Case in point - BART cop kills relatively unimportant black guy. Class of victim minus class of perpetrator is 2 - 3 = -1. Multiplier is hence 0.1. A reasonable prison sentence for shooting an unarmed, handcuffed person in the back would start at about twenty years, but the multiplier pulls that down to 2 years, as was seen. Also, if you assault a police officer, you can probably expect a sentence starting at about ten times what you would get for assaulting someone random in a bar, unless that person turns out to be a member of one of the higher classes.
This is a rather extreme example. If you really got unlucky doing this to a member of your own class, the prank might get you a few days in jail.
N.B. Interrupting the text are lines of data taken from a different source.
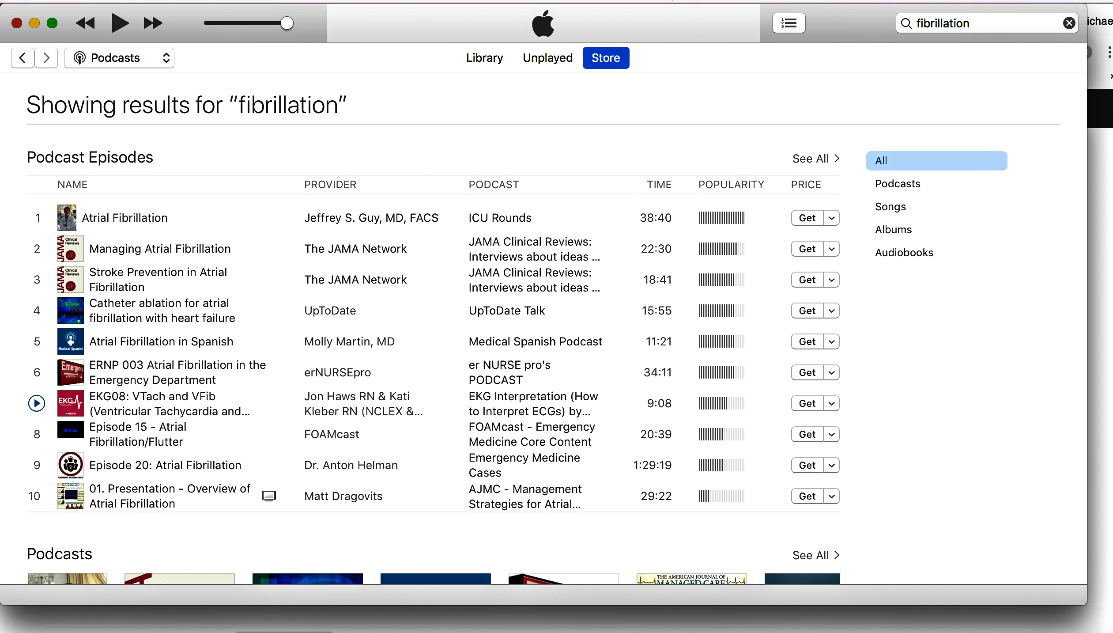The image size is (1113, 633).
Task: Click the video icon beside Presentation episode
Action: pyautogui.click(x=269, y=496)
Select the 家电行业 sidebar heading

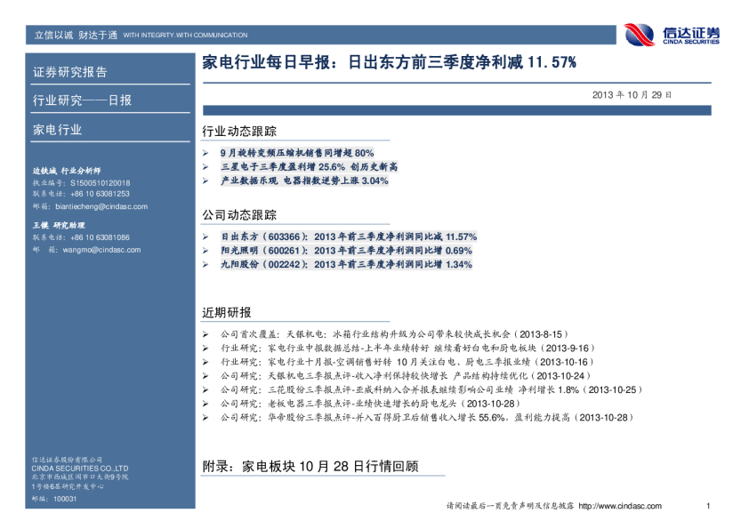(57, 130)
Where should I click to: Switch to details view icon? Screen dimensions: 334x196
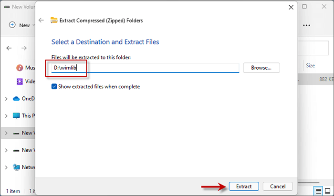318,191
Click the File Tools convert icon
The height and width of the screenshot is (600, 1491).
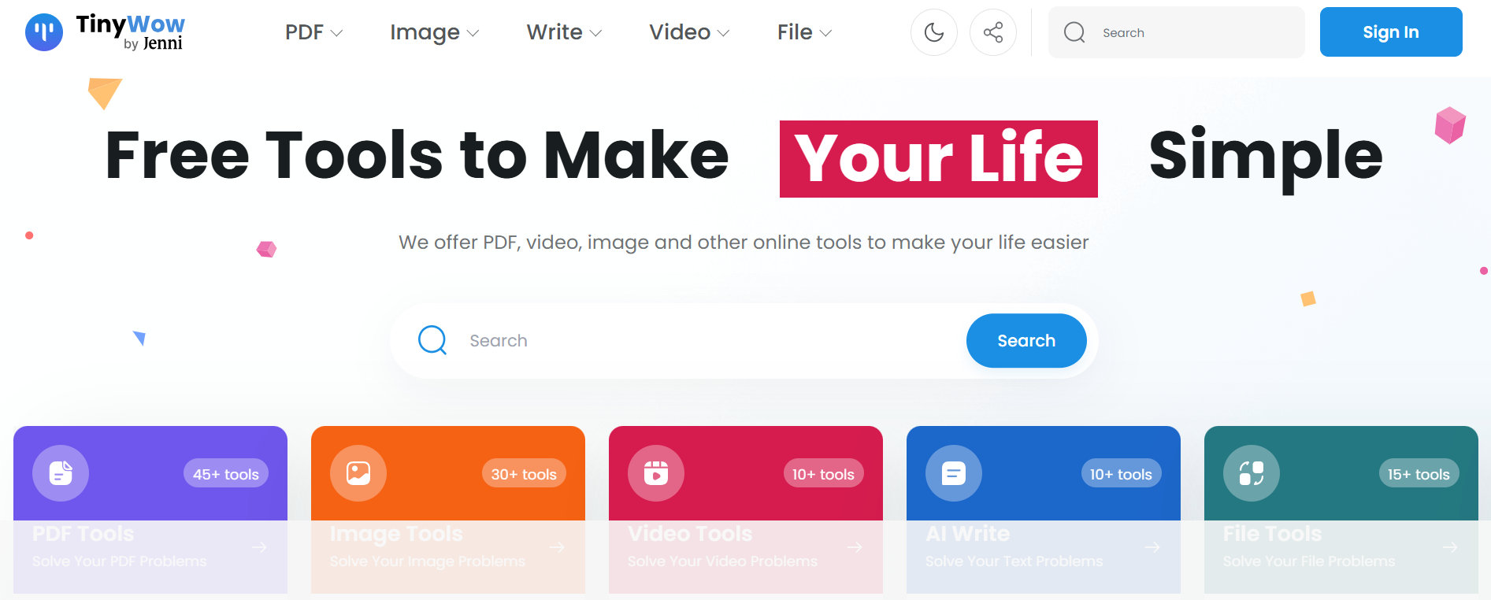[1252, 473]
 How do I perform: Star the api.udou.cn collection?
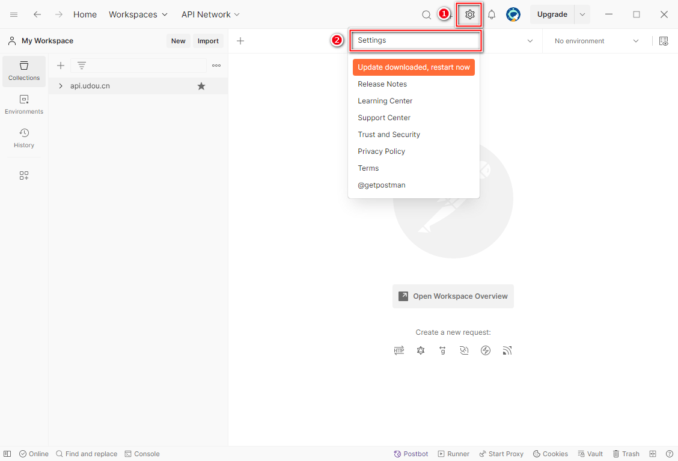pyautogui.click(x=201, y=86)
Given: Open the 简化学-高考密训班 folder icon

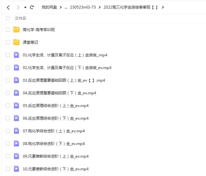Looking at the screenshot, I should [16, 30].
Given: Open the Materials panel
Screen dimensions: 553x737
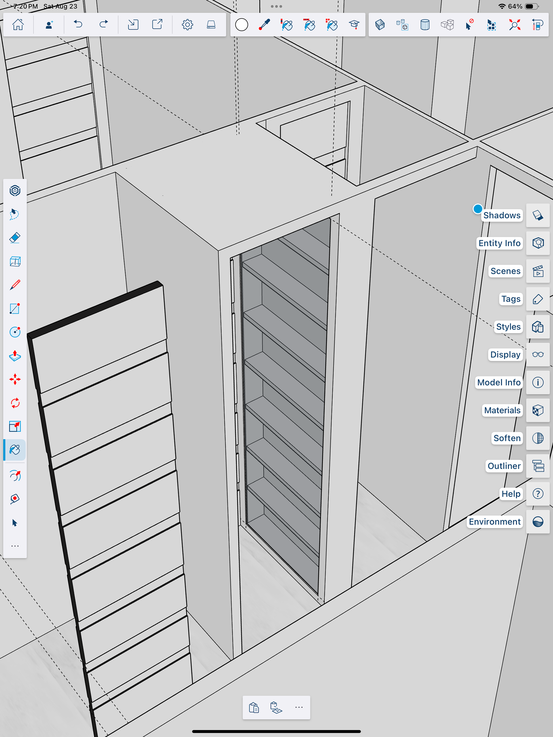Looking at the screenshot, I should pyautogui.click(x=538, y=410).
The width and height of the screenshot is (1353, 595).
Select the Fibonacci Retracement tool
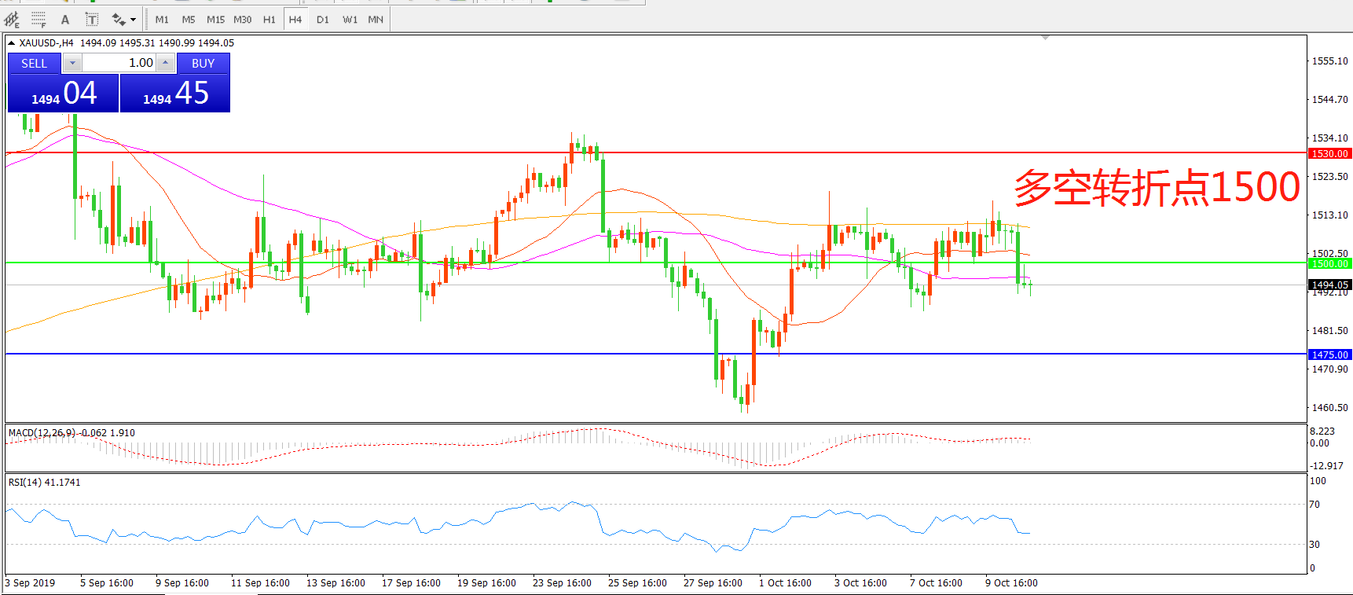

But by pissing off someone two classes higher than himself, our prankster earned himself a sentence multiplier of 100, or about a year in jail. Let this be a lesson to any third class person stupid enough to piss off a first class person. The justice^H^H^H^H^H^H^H legal system frowns on such a disruption of the natural order of things.
Re:He should have been a rich banker (Score:2, Interesting)
It was the DA, not the judge, who decided to seek two misdemeanor charges instead of a felony charge.
Googling for "Martin Joel Erzinger" and consulting the non-emotional news items [such as this one [go.com]], it seems the DA thought this course of action more likely to (1) guarantee conviction [thereby resulting in damage to his permanent record and maybe prison time] and (2) guarantee restitution.
Perhaps the DA is a scumbag with a special place in his heart for rich people, but I'm so sick of media (and blogger) spin that I'm going to say that maybe, just maybe, he knows more about the ins and outs of Colorado felony hit-and-run convictions than I do and was acting in good faith.
Re:Punishment based on victim, not crime (Score:3, Interesting)
You're being every bit as disengenuous as he was. He was hacking into her account to look for dirt in an attempt to manipulate the outcome of a national election. Still, just a misdemeanor. But then he went on to deliberately obstruct the investigation, lying to investigators, attempting to hide evidence, etc. Most of his sentence (which doesn't involve prison time, but of course you know that, and you're just trolling) is a result of his dicking around with the law enforcement agencies, not with the hack itself.